* _WORK INSTRUCTION_
Write back every line of the listing exactly, excluding images.
RECORD EXTRACTS: Begin
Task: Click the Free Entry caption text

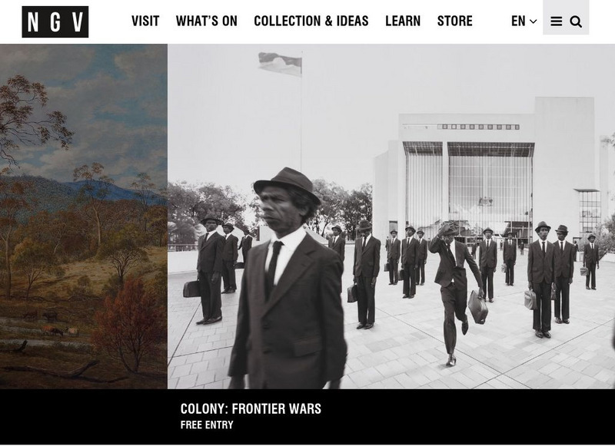Action: coord(207,425)
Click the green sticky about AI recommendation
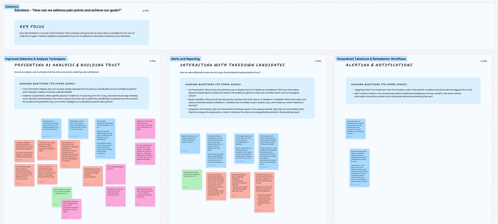498x224 pixels. (x=61, y=196)
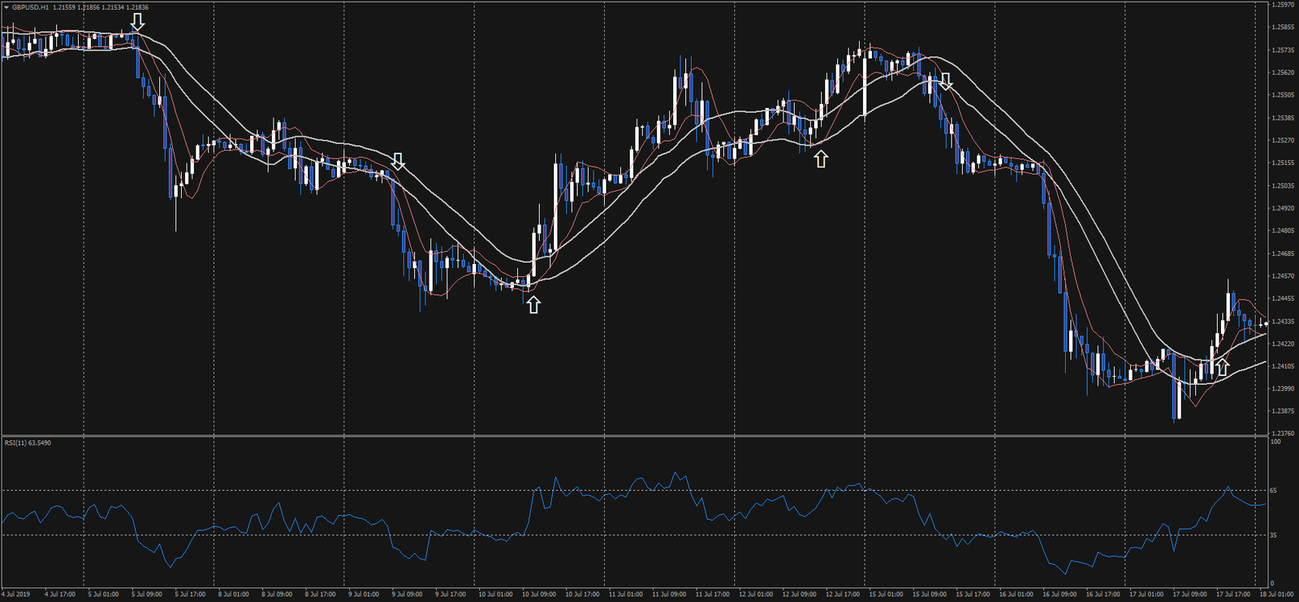The image size is (1299, 602).
Task: Click the divider between chart and RSI
Action: click(x=633, y=436)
RECORD EXTRACTS: End
* _SOLUTION TO THE PROBLEM_
Task: Click the Free Entry caption text

Action: coord(207,425)
Click the green sticky about AI recommendation
498x224 pixels. (x=61, y=196)
The image size is (1299, 602).
Task: Click the divider between chart and RSI
Action: click(x=633, y=436)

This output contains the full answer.